True but a 1 cm long trace that is a molecule in width would have a very high resistance. A 1X1X1 cube would be dramatically less. The measure is actually called "volume resistivity".
http://www.astm.org/Standards/D2739.htm
http://composite.about.com/library/glossary/v/bldef-v5988.htm

At any rate, this epoxy has high resistance compared to solder and in a high current situation will overheat and melt.

Rick.


----------



## saabluster (Feb 8, 2009)

rpage53 said:


> True but a 1 cm long trace that is a molecule in width would have a very high resistance. A 1X1X1 cube would be dramatically less. The measure is actually called "volume resistivity".
> 
> At any rate, this epoxy has high resistance compared to solder and in a high current situation will overheat and melt.
> 
> Rick.


How about this one?


----------



## LLCoolBeans (Feb 8, 2009)

rpage53 said:


> At any rate, this epoxy has high resistance compared to solder and in a high current situation will overheat and melt.



What do you consider a high current situation to be?


----------



## rpage53 (Feb 8, 2009)

LLCoolBeans said:


> What do you consider a high current situation to be?


That completely depends on how thick the epoxy is. If you are using it for gap-filling then 1A is probably too high. If you read the specs of the data sheet you just posted, they recommend a very thin layer. "The cured bondline should be 0.8 to 1.2 mils"

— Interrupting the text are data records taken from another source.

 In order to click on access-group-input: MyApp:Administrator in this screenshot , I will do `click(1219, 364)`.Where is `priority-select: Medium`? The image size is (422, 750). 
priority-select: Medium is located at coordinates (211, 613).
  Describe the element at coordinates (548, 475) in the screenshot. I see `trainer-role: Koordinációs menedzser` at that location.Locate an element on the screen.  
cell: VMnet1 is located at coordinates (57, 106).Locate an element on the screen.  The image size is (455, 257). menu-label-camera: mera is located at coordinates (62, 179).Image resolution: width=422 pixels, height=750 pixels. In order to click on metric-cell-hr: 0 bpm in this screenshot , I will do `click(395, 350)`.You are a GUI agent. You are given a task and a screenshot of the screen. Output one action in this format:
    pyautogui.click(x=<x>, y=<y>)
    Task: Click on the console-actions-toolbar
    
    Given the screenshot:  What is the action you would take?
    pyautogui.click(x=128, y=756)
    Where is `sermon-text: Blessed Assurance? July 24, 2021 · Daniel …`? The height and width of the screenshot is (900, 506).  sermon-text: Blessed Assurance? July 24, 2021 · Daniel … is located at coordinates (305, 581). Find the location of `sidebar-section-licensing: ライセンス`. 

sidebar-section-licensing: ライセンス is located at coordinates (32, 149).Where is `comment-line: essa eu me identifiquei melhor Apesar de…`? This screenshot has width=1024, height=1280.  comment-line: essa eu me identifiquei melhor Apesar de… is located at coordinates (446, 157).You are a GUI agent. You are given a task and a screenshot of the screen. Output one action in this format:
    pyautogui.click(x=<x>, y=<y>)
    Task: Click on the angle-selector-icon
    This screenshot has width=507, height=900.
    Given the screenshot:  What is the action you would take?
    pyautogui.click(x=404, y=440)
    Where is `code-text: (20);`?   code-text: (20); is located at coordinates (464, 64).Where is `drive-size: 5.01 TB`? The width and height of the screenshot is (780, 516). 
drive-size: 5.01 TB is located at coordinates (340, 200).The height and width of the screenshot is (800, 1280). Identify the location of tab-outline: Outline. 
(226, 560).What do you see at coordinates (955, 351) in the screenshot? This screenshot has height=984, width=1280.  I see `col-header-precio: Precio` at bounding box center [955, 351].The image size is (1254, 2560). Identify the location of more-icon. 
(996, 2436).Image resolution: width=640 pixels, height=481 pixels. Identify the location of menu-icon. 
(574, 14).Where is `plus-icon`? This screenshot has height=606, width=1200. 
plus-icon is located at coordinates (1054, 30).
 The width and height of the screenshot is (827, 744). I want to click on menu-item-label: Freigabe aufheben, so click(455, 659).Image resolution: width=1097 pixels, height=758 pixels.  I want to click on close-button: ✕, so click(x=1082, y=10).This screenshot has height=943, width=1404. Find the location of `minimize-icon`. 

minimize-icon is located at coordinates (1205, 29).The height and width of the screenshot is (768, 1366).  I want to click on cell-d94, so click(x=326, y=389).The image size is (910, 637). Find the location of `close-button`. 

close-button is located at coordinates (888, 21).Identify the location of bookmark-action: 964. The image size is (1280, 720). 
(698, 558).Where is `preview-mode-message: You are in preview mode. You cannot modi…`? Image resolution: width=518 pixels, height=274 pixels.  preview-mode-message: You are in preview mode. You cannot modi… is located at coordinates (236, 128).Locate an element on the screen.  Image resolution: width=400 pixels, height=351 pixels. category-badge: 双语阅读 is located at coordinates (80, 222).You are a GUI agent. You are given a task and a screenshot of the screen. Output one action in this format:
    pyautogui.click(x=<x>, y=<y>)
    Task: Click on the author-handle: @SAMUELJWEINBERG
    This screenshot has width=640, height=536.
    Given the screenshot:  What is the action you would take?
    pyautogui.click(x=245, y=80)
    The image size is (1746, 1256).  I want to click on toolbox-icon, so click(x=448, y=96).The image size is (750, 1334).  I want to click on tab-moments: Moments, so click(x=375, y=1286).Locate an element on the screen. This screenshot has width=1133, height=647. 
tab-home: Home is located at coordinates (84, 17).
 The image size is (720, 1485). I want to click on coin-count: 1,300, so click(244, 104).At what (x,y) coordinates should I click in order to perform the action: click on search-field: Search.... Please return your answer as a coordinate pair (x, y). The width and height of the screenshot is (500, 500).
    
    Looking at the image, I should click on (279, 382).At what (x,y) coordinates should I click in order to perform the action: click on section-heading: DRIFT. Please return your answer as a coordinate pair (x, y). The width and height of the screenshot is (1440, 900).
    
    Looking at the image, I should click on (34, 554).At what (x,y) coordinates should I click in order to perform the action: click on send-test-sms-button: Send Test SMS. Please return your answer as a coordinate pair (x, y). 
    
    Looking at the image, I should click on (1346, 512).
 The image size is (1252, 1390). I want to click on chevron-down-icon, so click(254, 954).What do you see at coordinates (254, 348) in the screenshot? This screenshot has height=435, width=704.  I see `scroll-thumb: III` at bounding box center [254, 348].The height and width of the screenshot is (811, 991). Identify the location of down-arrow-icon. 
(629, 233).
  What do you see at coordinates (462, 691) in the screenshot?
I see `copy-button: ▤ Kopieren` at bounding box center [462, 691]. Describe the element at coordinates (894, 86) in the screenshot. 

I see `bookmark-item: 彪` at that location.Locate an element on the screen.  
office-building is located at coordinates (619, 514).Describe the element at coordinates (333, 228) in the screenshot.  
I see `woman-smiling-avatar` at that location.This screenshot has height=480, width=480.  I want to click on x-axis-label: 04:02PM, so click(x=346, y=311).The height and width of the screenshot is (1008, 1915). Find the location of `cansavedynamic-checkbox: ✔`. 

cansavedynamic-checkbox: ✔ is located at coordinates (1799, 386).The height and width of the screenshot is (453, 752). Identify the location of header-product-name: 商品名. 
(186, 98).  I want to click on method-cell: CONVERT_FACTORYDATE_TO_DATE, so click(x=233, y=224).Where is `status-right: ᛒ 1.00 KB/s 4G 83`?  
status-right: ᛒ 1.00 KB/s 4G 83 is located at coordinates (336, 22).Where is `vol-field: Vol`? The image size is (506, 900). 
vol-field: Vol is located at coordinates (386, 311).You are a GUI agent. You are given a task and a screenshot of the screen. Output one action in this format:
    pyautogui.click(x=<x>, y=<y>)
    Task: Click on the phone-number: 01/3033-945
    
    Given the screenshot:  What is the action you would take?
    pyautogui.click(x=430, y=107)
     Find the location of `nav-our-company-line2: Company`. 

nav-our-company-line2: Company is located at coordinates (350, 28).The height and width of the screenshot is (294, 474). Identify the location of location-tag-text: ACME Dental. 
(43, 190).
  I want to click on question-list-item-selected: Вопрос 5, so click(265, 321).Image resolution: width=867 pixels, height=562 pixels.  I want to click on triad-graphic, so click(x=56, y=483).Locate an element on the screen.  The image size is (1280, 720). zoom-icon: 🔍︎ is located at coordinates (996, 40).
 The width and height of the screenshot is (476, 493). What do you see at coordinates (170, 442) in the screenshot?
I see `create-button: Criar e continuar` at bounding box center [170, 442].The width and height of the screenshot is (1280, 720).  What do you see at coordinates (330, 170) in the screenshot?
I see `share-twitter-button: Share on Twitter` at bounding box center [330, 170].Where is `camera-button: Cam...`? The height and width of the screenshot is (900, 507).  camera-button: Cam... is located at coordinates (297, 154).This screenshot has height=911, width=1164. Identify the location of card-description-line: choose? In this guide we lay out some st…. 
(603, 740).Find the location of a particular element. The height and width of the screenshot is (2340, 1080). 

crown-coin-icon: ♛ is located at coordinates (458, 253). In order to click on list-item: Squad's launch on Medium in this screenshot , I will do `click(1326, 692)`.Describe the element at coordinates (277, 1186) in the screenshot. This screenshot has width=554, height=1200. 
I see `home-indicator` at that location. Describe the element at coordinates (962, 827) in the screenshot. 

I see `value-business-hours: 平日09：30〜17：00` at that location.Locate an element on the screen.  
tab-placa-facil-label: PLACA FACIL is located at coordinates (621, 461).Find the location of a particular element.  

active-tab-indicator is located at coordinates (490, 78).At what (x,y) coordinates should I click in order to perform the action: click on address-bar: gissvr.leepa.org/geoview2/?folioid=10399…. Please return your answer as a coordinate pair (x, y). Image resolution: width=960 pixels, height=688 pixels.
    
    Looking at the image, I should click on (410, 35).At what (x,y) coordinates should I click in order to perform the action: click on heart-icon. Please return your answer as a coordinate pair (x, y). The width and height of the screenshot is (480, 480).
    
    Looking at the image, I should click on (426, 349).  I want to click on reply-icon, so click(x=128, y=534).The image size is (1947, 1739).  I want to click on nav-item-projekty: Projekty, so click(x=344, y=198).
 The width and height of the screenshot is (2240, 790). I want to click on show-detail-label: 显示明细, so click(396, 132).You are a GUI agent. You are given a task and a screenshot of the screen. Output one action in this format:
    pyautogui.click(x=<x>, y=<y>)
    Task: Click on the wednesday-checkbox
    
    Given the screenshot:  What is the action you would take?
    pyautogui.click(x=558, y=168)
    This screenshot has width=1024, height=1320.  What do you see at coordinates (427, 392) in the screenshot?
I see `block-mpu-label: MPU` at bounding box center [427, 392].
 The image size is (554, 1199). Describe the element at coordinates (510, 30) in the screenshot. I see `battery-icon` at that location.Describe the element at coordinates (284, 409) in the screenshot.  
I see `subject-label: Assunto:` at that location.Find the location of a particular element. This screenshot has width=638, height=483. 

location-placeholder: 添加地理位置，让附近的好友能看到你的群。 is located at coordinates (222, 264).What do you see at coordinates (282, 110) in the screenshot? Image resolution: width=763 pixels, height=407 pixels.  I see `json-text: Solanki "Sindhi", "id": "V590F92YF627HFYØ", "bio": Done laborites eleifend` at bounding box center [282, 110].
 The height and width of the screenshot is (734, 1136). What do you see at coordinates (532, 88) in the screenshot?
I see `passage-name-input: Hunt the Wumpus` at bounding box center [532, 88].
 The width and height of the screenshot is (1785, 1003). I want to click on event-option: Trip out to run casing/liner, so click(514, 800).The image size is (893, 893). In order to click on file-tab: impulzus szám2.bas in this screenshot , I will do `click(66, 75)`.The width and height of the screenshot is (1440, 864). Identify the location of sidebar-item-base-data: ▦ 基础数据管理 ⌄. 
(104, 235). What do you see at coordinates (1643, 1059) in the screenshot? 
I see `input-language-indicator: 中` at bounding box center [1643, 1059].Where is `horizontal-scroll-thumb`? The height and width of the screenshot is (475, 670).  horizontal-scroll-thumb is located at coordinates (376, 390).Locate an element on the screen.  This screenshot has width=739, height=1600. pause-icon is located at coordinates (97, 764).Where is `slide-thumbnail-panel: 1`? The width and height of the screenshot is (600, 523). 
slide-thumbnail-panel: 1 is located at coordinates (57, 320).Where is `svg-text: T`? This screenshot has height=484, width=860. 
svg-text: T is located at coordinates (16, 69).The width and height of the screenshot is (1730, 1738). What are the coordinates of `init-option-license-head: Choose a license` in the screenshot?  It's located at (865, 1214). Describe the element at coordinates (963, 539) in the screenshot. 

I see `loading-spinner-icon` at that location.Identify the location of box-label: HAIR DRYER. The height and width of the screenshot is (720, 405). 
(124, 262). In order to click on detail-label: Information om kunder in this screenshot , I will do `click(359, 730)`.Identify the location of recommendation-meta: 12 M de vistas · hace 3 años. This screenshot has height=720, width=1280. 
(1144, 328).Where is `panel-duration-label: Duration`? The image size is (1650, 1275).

Mind you, high current mods have frequently melted the soldered components if you don't have an excellent heat sink.

Rick.


----------



## LLCoolBeans (Feb 8, 2009)

rpage53 said:


> That completely depends on how thick the epoxy is. If you are using it for gap-filling then 1A is probably too high. If you read the specs of the data sheet you just posted, they recommend a very thin layer. "The cured bondline should be 0.8 to 1.2 mils"
> 
> Mind you, high current mods have frequently melted the soldered components if you don't have an excellent heat sink.
> 
> Rick.



That's good to know. Still, I think it will be handy for conductive joints where soldering would be difficult or unfeasible.


----------



## Blindasabat (Feb 9, 2009)

So would a wire one molecule thick. Take anything to an extreme like that and the "normal" specs go out the window. 
Any two stretches of wire, one twice the diameter of the other (thus 4x the volume), will have the same measureable voltage drop and happily carry the same current... until you start to overwhelm the smaller wire and it begins to heat up and turn into a heating element. Then you have to go to volume resistivity to design your toaster oven. 
Within the parameters they set, they are calling out a resistance over a distance, not volume. The user always has to use a little common sense regarding the resistance. I do agree that it is more resistive than solder, and therefore not for high current applications, and the R/cm states that. 
If they spec'ed R/cc, then they would have to include parameters determining when you jump from R/cm to R/cc like complex geometry contraints since just adding a bigger blob of epoxy on top of an existing joint will not lower the resistance in proportion to the volume of epoxy added. The goemetry is different than the ideal volume resistivity measured between two flat plates in a lab. 
In any reasonable case R/cm is a more useful measure. If it cooks, then you do the same as you would if you cooked a thin wire - replace it with something else more capable. Which in this case could be better epoxy like saabluster referenced, or to solder if it compared better than 6 micro-Ohm-cm Diemat.


rpage53 said:


> True but a 1 cm long trace that is a molecule in width would have a very high resistance. A 1X1X1 cube would be dramatically less. The measure is actually called "volume resistivity".
> 
> http://composite.about.com/library/glossary/v/bldef-v5988.htm
> 
> ...


----------



## Blindasabat (Feb 9, 2009)

WHERE do I get some of THAT?


saabluster said:


> How about this one?


----------